Figure 5. Injection of FRCs ameliorates chronic renal injury following repetitive IRI.

(A) IR800-NP–labeled FRCs preferentially traffic to KLN draining injured kidney (arrowhead: popliteal LN; white arrow: KLN draining ischemic kidney; blue arrow: KLN draining non-ischemic kidney). (B) Flow cytometric analysis demonstrates that injection of FRCs at time of recurrent IRI leads to increased FRC population in KLN in comparison with injection of vehicle (n = 3/group, mean ± SEM). (C) Light microscopy shows amelioration of kidney injury in mice injected with FRCs at the time of recurrent IRI, as compared with mice injected with vehicle (arrowheads: cast-filled and dilated tubules; arrow: interstitial expansion and hypocellularity).
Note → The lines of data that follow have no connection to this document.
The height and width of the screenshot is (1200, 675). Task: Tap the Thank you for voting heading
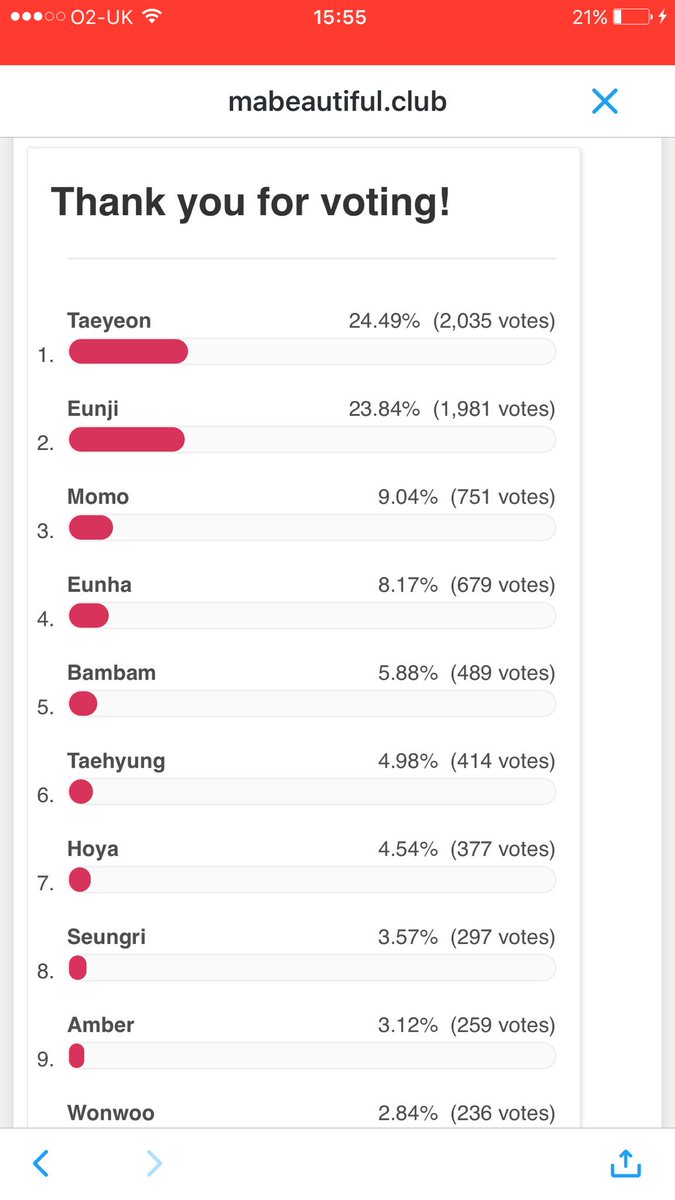pos(250,202)
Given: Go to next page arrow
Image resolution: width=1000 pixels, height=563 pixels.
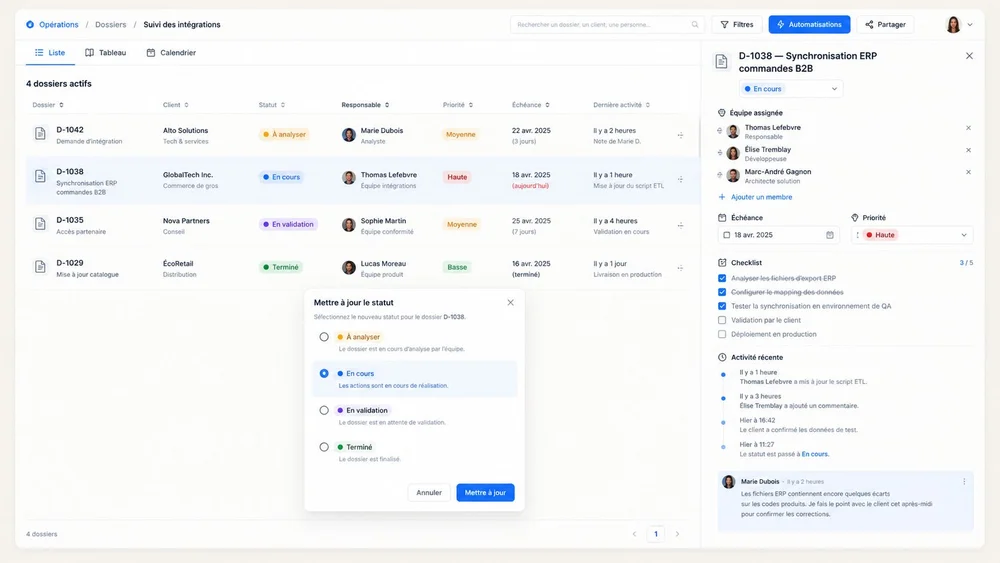Looking at the screenshot, I should point(677,534).
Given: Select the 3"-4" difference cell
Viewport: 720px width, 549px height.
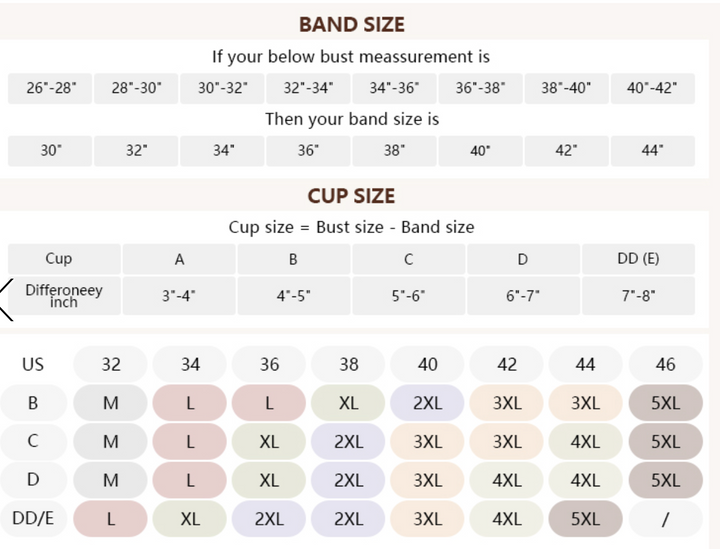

Masson’s trichrome staining shows decreased fibrosis in FRC-treated mice. Scale bars: 75 μm. (D) Substantial declines in fibronectin density and F4/80⁺ macrophage infiltration of kidney is observed following FRC injection at the time of recurrent IRI. Scale bars: 75 μm. (E) Semiquantitative analysis of the corresponding fluorescent signals in kidney tissue shows significantly lower signals in the FRC-treated group (n = 5–6/group, mean ± SEM). (F) Absolute count of kidney-infiltrating macrophages following IRI, as measured by flow cytometry, confirms a significant drop in macrophage recruitment with FRC treatment (n = 5/group, mean ± SEM). (G) FRC injection prevents architectural changes in KLN following IRI. Scale bars: 500 μm (left) and 200 mm (right). *P < 0.05 by Student’s t test.